Provided entries:
__________________________________________________

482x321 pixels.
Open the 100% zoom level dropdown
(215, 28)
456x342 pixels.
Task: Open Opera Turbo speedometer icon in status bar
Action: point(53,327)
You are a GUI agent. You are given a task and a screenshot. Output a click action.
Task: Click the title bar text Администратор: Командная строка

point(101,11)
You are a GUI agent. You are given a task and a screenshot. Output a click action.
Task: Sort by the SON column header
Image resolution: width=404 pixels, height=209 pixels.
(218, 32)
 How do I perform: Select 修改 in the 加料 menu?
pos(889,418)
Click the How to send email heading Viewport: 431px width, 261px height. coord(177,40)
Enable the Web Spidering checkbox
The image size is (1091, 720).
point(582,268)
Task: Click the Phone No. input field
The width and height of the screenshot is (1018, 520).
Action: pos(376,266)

__________________________________________________

What is expected: Go through the listing above and repeat all of it exactly.

Response area:
482x321 pixels.
Open the 100% zoom level dropdown
(215, 28)
456x342 pixels.
Task: Open Opera Turbo speedometer icon in status bar
Action: point(53,327)
You are a GUI agent. You are given a task and a screenshot. Output a click action.
Task: Click the title bar text Администратор: Командная строка

point(101,11)
You are a GUI agent. You are given a task and a screenshot. Output a click action.
Task: Sort by the SON column header
Image resolution: width=404 pixels, height=209 pixels.
(218, 32)
 How do I perform: Select 修改 in the 加料 menu?
pos(889,418)
Click the How to send email heading Viewport: 431px width, 261px height. coord(177,40)
Enable the Web Spidering checkbox
The image size is (1091, 720).
point(582,268)
Task: Click the Phone No. input field
The width and height of the screenshot is (1018, 520).
Action: pos(376,266)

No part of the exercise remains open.